Reading text:
──────────

We define a channel as a tuple $(B, Q_S, Q_R)$ where $B$ is the buffer of the channel, $Q_S$ is the send waiting queue, and $Q_R$ is the receive waiting queue. We encapsulate blocked threads in $Q_S$ and $Q_R$ by special heap objects called $\texttt{WaitingInstance}_{W, V, b}$ where:

$W$ is a $\texttt{Waker}_{(C, S, E)}$
$V$ is the value to be sent (on receive, $V = \texttt{nil}$ )
$b$ is an instruction to be pushed into the control stack after the thread is woken up. This is mainly used for select implementation, although we need to define it here.

──────────

Element and text position data:
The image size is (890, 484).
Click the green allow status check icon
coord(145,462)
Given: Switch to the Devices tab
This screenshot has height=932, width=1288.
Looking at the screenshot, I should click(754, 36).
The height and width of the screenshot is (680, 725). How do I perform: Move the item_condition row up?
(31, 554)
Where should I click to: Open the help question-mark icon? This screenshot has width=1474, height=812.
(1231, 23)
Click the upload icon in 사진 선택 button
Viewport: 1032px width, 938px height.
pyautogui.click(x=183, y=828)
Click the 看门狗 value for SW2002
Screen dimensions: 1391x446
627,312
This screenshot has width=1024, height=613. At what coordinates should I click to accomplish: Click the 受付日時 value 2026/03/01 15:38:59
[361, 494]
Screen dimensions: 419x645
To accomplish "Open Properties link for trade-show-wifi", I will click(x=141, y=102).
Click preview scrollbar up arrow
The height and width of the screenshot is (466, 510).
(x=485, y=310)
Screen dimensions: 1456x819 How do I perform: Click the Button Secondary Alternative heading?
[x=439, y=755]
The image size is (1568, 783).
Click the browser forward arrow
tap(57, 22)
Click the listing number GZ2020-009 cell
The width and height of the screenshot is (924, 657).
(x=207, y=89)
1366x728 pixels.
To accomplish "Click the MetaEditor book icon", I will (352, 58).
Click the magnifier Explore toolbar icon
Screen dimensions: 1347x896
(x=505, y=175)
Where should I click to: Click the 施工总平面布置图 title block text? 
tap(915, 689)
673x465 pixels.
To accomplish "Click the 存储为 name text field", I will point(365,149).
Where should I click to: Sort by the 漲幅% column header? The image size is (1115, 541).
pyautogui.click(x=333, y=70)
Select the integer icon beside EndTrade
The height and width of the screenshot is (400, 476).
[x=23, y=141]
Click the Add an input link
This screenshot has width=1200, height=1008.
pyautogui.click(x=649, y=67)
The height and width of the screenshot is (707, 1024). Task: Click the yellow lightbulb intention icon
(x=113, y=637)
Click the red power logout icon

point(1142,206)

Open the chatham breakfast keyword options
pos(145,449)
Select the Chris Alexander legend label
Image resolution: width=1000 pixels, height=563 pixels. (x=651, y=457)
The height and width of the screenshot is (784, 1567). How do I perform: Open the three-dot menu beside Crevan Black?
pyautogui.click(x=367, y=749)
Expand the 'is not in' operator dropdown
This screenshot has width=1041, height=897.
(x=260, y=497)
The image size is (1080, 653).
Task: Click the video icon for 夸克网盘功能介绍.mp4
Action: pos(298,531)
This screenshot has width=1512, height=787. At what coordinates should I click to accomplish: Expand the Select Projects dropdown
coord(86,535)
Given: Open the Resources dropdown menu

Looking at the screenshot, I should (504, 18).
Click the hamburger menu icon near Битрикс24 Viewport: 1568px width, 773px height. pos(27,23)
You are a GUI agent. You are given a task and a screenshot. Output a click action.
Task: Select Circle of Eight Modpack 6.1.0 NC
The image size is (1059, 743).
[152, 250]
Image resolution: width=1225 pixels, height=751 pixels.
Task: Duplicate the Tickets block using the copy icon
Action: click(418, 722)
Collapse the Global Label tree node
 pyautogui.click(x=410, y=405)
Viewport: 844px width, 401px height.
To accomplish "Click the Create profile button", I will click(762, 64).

──────────

Task details: Please continue the passage defining channels and their waiting queues, picking up right after its final sentence.

Expected output:
We use a shorthand $\texttt{WaitingInstance}_{(C, S, E), V}$ to denote $\texttt{WaitingInstance}_{\texttt{Waker}_{(C, S, E)}, V, \varnothing}$ .

For a channel $X = (B, Q_S, Q_R)$ , we maintain the following invariants at all times:

If $Q_S$ is non-empty, then $B$ is full ( $\texttt{len}(B) = \texttt{cap}(B)$ ).
If $Q_R$ is non-empty, then $B$ is empty ( $\texttt{len}(B) = 0$ ).

Furthermore, we enforce the special behaviour of $\texttt{Waker}$ as described in the mutex section.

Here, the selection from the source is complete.